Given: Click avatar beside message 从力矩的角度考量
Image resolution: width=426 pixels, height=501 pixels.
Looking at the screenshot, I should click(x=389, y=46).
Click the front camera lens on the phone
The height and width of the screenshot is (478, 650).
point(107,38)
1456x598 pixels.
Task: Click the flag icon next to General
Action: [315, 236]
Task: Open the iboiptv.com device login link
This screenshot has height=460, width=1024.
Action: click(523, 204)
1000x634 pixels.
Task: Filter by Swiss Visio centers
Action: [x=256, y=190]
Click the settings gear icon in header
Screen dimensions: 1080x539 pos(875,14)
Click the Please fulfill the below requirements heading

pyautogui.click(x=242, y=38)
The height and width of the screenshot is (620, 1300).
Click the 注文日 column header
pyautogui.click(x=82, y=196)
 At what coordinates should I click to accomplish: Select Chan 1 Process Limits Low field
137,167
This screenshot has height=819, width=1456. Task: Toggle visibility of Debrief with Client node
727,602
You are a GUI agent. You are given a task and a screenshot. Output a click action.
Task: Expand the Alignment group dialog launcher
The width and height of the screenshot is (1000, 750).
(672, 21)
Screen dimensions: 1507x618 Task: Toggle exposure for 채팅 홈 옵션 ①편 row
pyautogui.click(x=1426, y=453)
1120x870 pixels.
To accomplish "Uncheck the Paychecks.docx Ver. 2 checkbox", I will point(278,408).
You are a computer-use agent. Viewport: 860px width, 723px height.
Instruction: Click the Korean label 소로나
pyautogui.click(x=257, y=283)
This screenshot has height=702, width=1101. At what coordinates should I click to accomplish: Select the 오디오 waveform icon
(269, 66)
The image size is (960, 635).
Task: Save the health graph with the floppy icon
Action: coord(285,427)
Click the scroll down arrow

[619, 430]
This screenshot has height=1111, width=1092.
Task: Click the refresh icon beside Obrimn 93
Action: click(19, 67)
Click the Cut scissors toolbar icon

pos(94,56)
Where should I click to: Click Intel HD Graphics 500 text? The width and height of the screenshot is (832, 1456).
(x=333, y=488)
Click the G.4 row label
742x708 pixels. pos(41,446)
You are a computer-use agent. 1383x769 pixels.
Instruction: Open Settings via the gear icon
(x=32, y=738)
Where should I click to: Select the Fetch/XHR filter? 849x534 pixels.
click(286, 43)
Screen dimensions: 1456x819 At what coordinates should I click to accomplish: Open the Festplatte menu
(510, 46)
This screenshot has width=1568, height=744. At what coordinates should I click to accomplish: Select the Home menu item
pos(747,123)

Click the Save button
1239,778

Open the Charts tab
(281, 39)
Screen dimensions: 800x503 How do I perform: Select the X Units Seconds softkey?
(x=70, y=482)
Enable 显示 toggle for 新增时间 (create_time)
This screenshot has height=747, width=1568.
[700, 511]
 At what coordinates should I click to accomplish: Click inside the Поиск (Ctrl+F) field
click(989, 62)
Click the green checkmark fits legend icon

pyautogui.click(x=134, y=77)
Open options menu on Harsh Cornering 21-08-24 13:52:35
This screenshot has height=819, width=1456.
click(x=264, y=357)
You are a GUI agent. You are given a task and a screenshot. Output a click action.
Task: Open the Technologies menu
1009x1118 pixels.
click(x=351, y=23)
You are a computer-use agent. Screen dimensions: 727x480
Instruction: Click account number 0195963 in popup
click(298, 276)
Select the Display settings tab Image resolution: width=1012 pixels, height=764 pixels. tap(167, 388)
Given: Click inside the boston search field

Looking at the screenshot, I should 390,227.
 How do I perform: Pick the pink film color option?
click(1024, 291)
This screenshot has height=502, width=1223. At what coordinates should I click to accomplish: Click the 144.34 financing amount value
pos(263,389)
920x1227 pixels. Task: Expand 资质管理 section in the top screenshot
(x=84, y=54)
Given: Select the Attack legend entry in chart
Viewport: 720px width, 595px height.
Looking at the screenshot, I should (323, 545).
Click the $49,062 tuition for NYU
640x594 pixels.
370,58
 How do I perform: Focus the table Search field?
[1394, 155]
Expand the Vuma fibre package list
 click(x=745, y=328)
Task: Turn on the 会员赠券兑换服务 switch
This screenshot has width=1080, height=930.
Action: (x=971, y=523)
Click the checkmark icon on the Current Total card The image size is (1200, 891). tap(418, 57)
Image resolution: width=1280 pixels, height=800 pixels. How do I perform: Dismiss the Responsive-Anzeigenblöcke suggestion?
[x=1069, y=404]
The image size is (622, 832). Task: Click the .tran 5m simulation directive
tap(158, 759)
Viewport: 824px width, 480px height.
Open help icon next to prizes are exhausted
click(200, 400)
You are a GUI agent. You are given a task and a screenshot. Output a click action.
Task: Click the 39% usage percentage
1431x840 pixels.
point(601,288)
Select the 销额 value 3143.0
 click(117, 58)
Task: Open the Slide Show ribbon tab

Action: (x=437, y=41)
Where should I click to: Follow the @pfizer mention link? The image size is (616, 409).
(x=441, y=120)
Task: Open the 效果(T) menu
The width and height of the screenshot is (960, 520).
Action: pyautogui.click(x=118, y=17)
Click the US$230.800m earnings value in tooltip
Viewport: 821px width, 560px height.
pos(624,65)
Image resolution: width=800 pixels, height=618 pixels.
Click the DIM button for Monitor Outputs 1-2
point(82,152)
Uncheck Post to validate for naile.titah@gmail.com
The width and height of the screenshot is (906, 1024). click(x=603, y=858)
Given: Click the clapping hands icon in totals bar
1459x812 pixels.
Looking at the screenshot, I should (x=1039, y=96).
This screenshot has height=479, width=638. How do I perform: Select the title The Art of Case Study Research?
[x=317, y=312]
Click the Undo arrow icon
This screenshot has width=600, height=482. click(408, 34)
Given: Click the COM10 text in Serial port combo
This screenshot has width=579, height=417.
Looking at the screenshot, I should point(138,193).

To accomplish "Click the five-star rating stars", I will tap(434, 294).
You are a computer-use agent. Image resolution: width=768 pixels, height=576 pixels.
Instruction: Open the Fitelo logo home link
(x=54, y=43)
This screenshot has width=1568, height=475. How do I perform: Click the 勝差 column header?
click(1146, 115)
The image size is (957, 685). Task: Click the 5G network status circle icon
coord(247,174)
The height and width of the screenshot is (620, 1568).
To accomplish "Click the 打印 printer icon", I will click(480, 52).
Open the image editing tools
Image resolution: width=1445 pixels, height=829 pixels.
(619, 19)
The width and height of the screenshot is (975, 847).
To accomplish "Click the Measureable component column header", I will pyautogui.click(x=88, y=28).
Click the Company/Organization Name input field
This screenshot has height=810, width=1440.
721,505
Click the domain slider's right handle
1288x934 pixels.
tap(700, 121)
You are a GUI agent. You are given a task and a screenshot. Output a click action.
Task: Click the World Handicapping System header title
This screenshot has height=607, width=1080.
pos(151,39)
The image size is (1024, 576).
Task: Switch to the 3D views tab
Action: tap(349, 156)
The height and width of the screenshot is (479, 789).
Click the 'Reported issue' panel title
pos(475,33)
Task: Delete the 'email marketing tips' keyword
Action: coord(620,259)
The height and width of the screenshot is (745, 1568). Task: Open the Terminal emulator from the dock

+-------+

◆ **EXERCISE**:
Rewrite the lines above as a JSON array of strings with one string per line, leaving out blank lines.

◆ **RESULT OF THE TASK**:
[
  "Given: Click avatar beside message 从力矩的角度考量",
  "Image resolution: width=426 pixels, height=501 pixels.",
  "Looking at the screenshot, I should click(x=389, y=46).",
  "Click the front camera lens on the phone",
  "The height and width of the screenshot is (478, 650).",
  "point(107,38)",
  "1456x598 pixels.",
  "Task: Click the flag icon next to General",
  "Action: [315, 236]",
  "Task: Open the iboiptv.com device login link",
  "This screenshot has height=460, width=1024.",
  "Action: click(523, 204)",
  "1000x634 pixels.",
  "Task: Filter by Swiss Visio centers",
  "Action: [x=256, y=190]",
  "Click the settings gear icon in header",
  "Screen dimensions: 1080x539 pos(875,14)",
  "Click the Please fulfill the below requirements heading",
  "pyautogui.click(x=242, y=38)",
  "The height and width of the screenshot is (620, 1300).",
  "Click the 注文日 column header",
  "pyautogui.click(x=82, y=196)",
  " At what coordinates should I click to accomplish: Select Chan 1 Process Limits Low field",
  "137,167",
  "This screenshot has height=819, width=1456. Task: Toggle visibility of Debrief with Client node",
  "727,602",
  "You are a GUI agent. You are given a task and a screenshot. Output a click action.",
  "Task: Expand the Alignment group dialog launcher",
  "The width and height of the screenshot is (1000, 750).",
  "(672, 21)",
  "Screen dimensions: 1507x618 Task: Toggle exposure for 채팅 홈 옵션 ①편 row",
  "pyautogui.click(x=1426, y=453)",
  "1120x870 pixels.",
  "To accomplish \"Uncheck the Paychecks.docx Ver. 2 checkbox\", I will point(278,408).",
  "You are a computer-use agent. Viewport: 860px width, 723px height.",
  "Instruction: Click the Korean label 소로나",
  "pyautogui.click(x=257, y=283)",
  "This screenshot has height=702, width=1101. At what coordinates should I click to accomplish: Select the 오디오 waveform icon",
  "(269, 66)",
  "The image size is (960, 635).",
  "Task: Save the health graph with the floppy icon",
  "Action: coord(285,427)",
  "Click the scroll down arrow",
  "[619, 430]",
  "This screenshot has height=1111, width=1092.",
  "Task: Click the refresh icon beside Obrimn 93",
  "Action: click(19, 67)",
  "Click the Cut scissors toolbar icon",
  "pos(94,56)",
  "Where should I click to: Click Intel HD Graphics 500 text? The width and height of the screenshot is (832, 1456).",
  "(x=333, y=488)",
  "Click the G.4 row label",
  "742x708 pixels. pos(41,446)",
  "You are a computer-use agent. 1383x769 pixels.",
  "Instruction: Open Settings via the gear icon",
  "(x=32, y=738)",
  "Where should I click to: Select the Fetch/XHR filter? 849x534 pixels.",
  "click(286, 43)",
  "Screen dimensions: 1456x819 At what coordinates should I click to accomplish: Open the Festplatte menu",
  "(510, 46)",
  "This screenshot has width=1568, height=744. At what coordinates should I click to accomplish: Select the Home menu item",
  "pos(747,123)",
  "Click the Save button",
  "1239,778",
  "Open the Charts tab",
  "(281, 39)",
  "Screen dimensions: 800x503 How do I perform: Select the X Units Seconds softkey?",
  "(x=70, y=482)",
  "Enable 显示 toggle for 新增时间 (create_time)",
  "This screenshot has height=747, width=1568.",
  "[700, 511]",
  " At what coordinates should I click to accomplish: Click inside the Поиск (Ctrl+F) field",
  "click(989, 62)",
  "Click the green checkmark fits legend icon",
  "pyautogui.click(x=134, y=77)",
  "Open options menu on Harsh Cornering 21-08-24 13:52:35",
  "This screenshot has height=819, width=1456.",
  "click(x=264, y=357)",
  "You are a GUI agent. You are given a task and a screenshot. Output a click action.",
  "Task: Open the Technologies menu",
  "1009x1118 pixels.",
  "click(x=351, y=23)",
  "You are a computer-use agent. Screen dimensions: 727x480",
  "Instruction: Click account number 0195963 in popup",
  "click(298, 276)",
  "Select the Display settings tab Image resolution: width=1012 pixels, height=764 pixels. tap(167, 388)",
  "Given: Click inside the boston search field",
  "Looking at the screenshot, I should 390,227.",
  " How do I perform: Pick the pink film color option?",
  "click(1024, 291)",
  "This screenshot has height=502, width=1223. At what coordinates should I click to accomplish: Click the 144.34 financing amount value",
  "pos(263,389)",
  "920x1227 pixels. Task: Expand 资质管理 section in the top screenshot",
  "(x=84, y=54)",
  "Given: Select the Attack legend entry in chart",
  "Viewport: 720px width, 595px height.",
  "Looking at the screenshot, I should (323, 545).",
  "Click the $49,062 tuition for NYU",
  "640x594 pixels.",
  "370,58",
  " How do I perform: Focus the table Search field?",
  "[1394, 155]",
  "Expand the Vuma fibre package list",
  " click(x=745, y=328)",
  "Task: Turn on the 会员赠券兑换服务 switch",
  "This screenshot has width=1080, height=930.",
  "Action: (x=971, y=523)",
  "Click the checkmark icon on the Current Total card The image size is (1200, 891). tap(418, 57)",
  "Image resolution: width=1280 pixels, height=800 pixels. How do I perform: Dismiss the Responsive-Anzeigenblöcke suggestion?",
  "[x=1069, y=404]",
  "The image size is (622, 832). Task: Click the .tran 5m simulation directive",
  "tap(158, 759)",
  "Viewport: 824px width, 480px height.",
  "Open help icon next to prizes are exhausted",
  "click(200, 400)",
  "You are a GUI agent. You are given a task and a screenshot. Output a click action.",
  "Task: Click the 39% usage percentage",
  "1431x840 pixels.",
  "point(601,288)",
  "Select the 销额 value 3143.0",
  " click(117, 58)",
  "Task: Open the Slide Show ribbon tab",
  "Action: (x=437, y=41)",
  "Where should I click to: Follow the @pfizer mention link? The image size is (616, 409).",
  "(x=441, y=120)",
  "Task: Open the 效果(T) menu",
  "The width and height of the screenshot is (960, 520).",
  "Action: pyautogui.click(x=118, y=17)",
  "Click the US$230.800m earnings value in tooltip",
  "Viewport: 821px width, 560px height.",
  "pos(624,65)",
  "Image resolution: width=800 pixels, height=618 pixels.",
  "Click the DIM button for Monitor Outputs 1-2",
  "point(82,152)",
  "Uncheck Post to validate for naile.titah@gmail.com",
  "The width and height of the screenshot is (906, 1024). click(x=603, y=858)",
  "Given: Click the clapping hands icon in totals bar",
  "1459x812 pixels.",
  "Looking at the screenshot, I should (x=1039, y=96).",
  "This screenshot has height=479, width=638. How do I perform: Select the title The Art of Case Study Research?",
  "[x=317, y=312]",
  "Click the Undo arrow icon",
  "This screenshot has width=600, height=482. click(408, 34)",
  "Given: Click the COM10 text in Serial port combo",
  "This screenshot has width=579, height=417.",
  "Looking at the screenshot, I should point(138,193).",
  "To accomplish \"Click the five-star rating stars\", I will tap(434, 294).",
  "You are a computer-use agent. Image resolution: width=768 pixels, height=576 pixels.",
  "Instruction: Open the Fitelo logo home link",
  "(x=54, y=43)",
  "This screenshot has width=1568, height=475. How do I perform: Click the 勝差 column header?",
  "click(1146, 115)",
  "The image size is (957, 685). Task: Click the 5G network status circle icon",
  "coord(247,174)",
  "The height and width of the screenshot is (620, 1568).",
  "To accomplish \"Click the 打印 printer icon\", I will click(480, 52).",
  "Open the image editing tools",
  "Image resolution: width=1445 pixels, height=829 pixels.",
  "(619, 19)",
  "The width and height of the screenshot is (975, 847).",
  "To accomplish \"Click the Measureable component column header\", I will pyautogui.click(x=88, y=28).",
  "Click the Company/Organization Name input field",
  "This screenshot has height=810, width=1440.",
  "721,505",
  "Click the domain slider's right handle",
  "1288x934 pixels.",
  "tap(700, 121)",
  "You are a GUI agent. You are given a task and a screenshot. Output a click action.",
  "Task: Click the World Handicapping System header title",
  "This screenshot has height=607, width=1080.",
  "pos(151,39)",
  "The image size is (1024, 576).",
  "Task: Switch to the 3D views tab",
  "Action: tap(349, 156)",
  "The height and width of the screenshot is (479, 789).",
  "Click the 'Reported issue' panel title",
  "pos(475,33)",
  "Task: Delete the 'email marketing tips' keyword",
  "Action: coord(620,259)",
  "The height and width of the screenshot is (745, 1568). Task: Open the Terminal emulator from the dock"
]